Nel 1994 Ana a 23 anni si è suicidata sparandosi con la pistola più cara a suo padre.
Clara Usòn ricostruisce in forma di romanzo in che maniera la ragazza arrivò a quel gesto. Per farlo si è documentata per tre anni, ha indagato, intervistato, scavato... e alla fine ha scritto un libro travolgente perché riesce a farci entrare nella testa dei protagonisti di quelle vicende, mischiando finzione letteraria e cronaca storica in modo molto onesto e ricco di umanità.
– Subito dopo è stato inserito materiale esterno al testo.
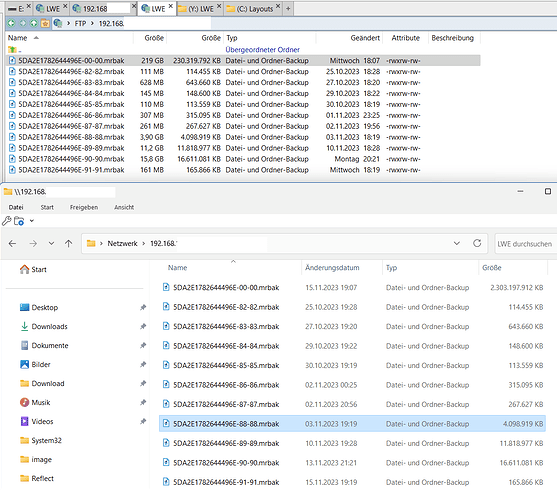This screenshot has width=557, height=500.
Task: Unpin Desktop using its pin icon
Action: [x=143, y=307]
È una lettura dolorosa e perturbante, come è normale che sia quando si entra dentro il Male, quando la Storia si incarna nei personaggi che davvero l'hanno fatta (o subita), che non sono più solo nomi scritti sulla carta, ma portano pensieri ed emozioni in cui è perfino possibile riconoscersi. Mi sono irritata di fronte all'ostinato nazionalismo di Ana, ma ho anche sofferto con lei per lo strazio della lotta che le è poi nata dentro di fronte ai dubbi che la tormentavano. Ho provato vergogna per il generale olandese dei caschi blu, vigliacco e complice, e per tutti noi che ce ne siamo stati belli al sicuro a guardare, e ho sorriso amaro insieme a Danilo, una delle voce narranti, così lucido nella sua disillusione.
Non solo, la Uson cita molti documenti video che si trovano facilmente su Youtube. Inevitabile per me andare a cercarli. E così ho scoperto il volto, la risata, lo sguardo della vera Ana e non li dimenticherò mai più. E allo stesso modo ho visto suo padre scherzare con la sua famiglia e i suoi soldati, piangere annichilito dal dolore sulla bara di Ana ma anche camminare baldanzoso tra le rovine di un paesino bosniaco raso al suolo, tronfio davanti a centinaia di musulmani tremanti e macilenti. L'ho ascoltato ribadire la necessità di una conquista totale e ho visto Biljana Plavsic, la genetista serba ideologa del genocidio baciare la tigre Arkan dopo una delle sue sanguinarie imprese.
È un capolavoro questo libro. Davvero il libro da leggere, da non perdere, perché capace di incagliarsi dentro e di riverberare a lungo, e magari chissà, anche di renderci più vigili e attivi di fronte alla storia che stiamo vivendo (do you remember Siria?) e che vivremo domani.